I knew where you were coming from, and added my $.02.


----------



## Gunz (Feb 25, 2016)

In the past years since OIF U.S. strategy in the Pacific Rim has focused on containment of the PRC by building alliances with surrounding and neighboring countries, including Vietnam. The idea being in event of an actual hot war with China, we and our allies could conduct swarm attacks from these surrounding locations as opposed to an invasion of the Chinese mainland, which would arguably be a hopeless task.

Any bitterness I may have over the Vietnam War stems from the circumstances from that particular point in history and has nothing to do with current events or even with the Vietnamese people. Jane Fonda can suck my dick but I'd fight any day alongside Vietnamese. Better to have them as friends than as enemies...man for man I think they're better soldiers than your average PLA trooper.

I disagree with many of my fellow Vietnam vets who developed a chauvinistic contempt for the Vietnamese, partly because of brief encounters with undertrained ARVN units and partly because young Americans didn't have the patience or desire to understand the country they were fighting in.

China needs watching.

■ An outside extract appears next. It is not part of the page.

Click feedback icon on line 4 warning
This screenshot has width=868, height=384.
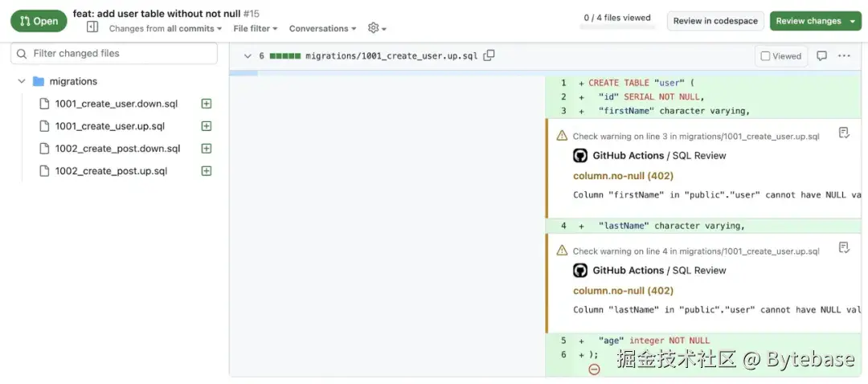[844, 247]
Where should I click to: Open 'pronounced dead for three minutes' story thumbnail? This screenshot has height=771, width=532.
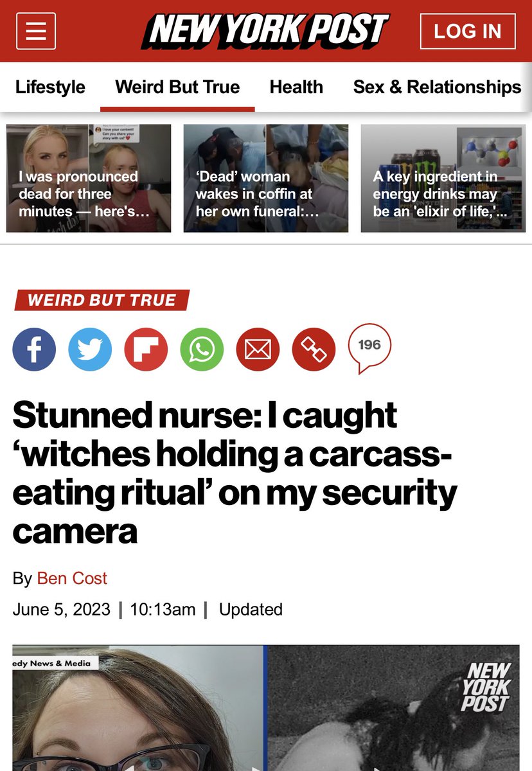point(89,178)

I've made it a point over the past decade to study any and all open source intel regarding Chinese activities in the Americas. PLA intelligence teams have been active in Africa, Central and South America, even in Mexico, and always accompany PRC business delegations around the world. The Chinese Triads are active in Mexico and Panama, in human and arms trafficking. Whether they are legal, illegal, overt or covert, the PRC is exerting economic, political and military influence around the globe and in our hemisphere...even, apparently, conducting FID with various Central and South American rebel factions. IMV now is not the time to get ourselves in a huff over shit that happened 40 years ago.

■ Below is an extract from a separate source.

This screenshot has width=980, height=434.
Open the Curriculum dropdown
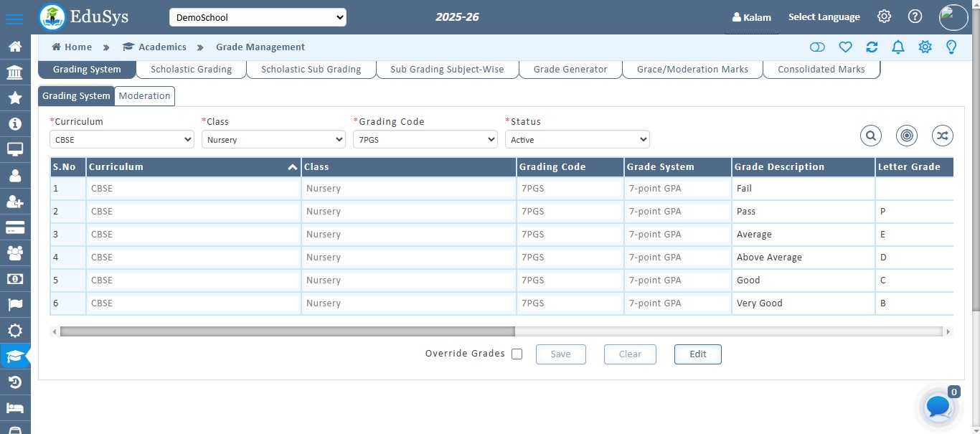pos(121,139)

But Hanoi Jane is still a traitorous cunt bitch and always will be.


----------



## Diamondback 2/2 (Feb 25, 2016)

Ocoka One said:


> But Hanoi Jane is still a traitorous cunt bitch and always will be.



And a favorable urinal target in most VFW posts.


----------



## Gunz (Feb 26, 2016)

SpitfireV said:


> At the end of the day you guys just love selling guns to anyone on the slightest pretense ;) (tongue in cheek before anyone starts waving a flag and getting their blood up



We're gonna invade you and smash all your crumpets.


----------



## Totentanz (Feb 26, 2016)

Ocoka One said:


> We're gonna invade you and smash all your crumpets.



And then set up shop in Middle Earth.

The asshole side of me has absolutely no problem with enabling our enemies' desire to slaughter each other en masse when the opportunity arises.  Might not be the right solution morally, but if the Vietnamese are willing to reduce the population of China then have at it.


----------



## AWP (Feb 26, 2016)

Totentanz said:


> The asshole side of me has absolutely no problem with enabling our enemies' desire to slaughter each other en masse when the opportunity arises.  Might not be the right solution morally, but if the Vietnamese are willing to reduce the population of China then have at it.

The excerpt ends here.